REQUIRED ACTION: Find the line with "You are a GUI" and the line with "1300x633 pixels." in the entries below; output exactly those two lines, every line between them, and no others.

TASK INPUTS:

-- Opening Marker --

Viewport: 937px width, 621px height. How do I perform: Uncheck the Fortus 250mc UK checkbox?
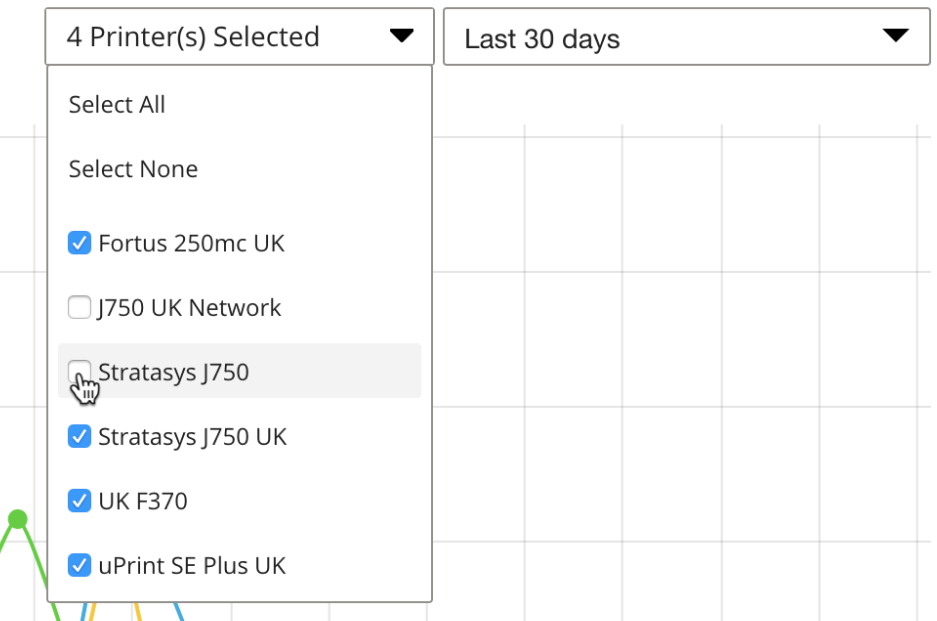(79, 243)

-- Closing Marker --
-- Opening Marker --

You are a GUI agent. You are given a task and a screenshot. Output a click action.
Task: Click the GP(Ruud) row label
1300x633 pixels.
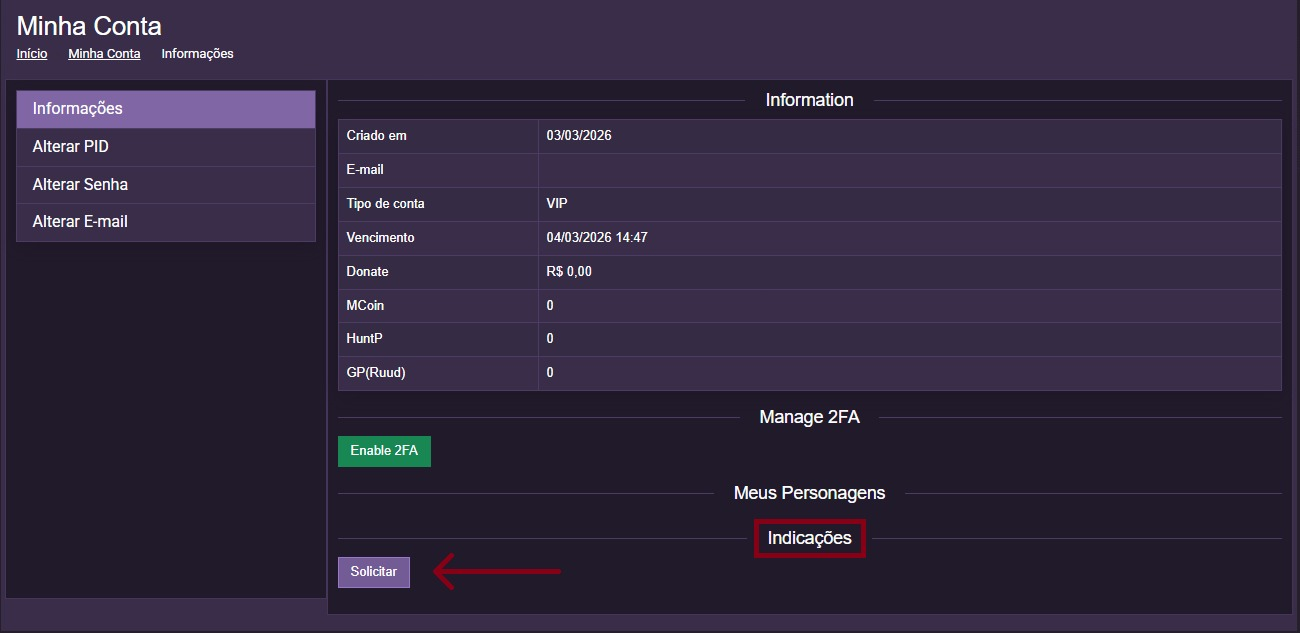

-- Closing Marker --

TASK SOLUTION:
You are a GUI agent. You are given a task and a screenshot. Output a click action.
Task: Click the GP(Ruud) row label
1300x633 pixels.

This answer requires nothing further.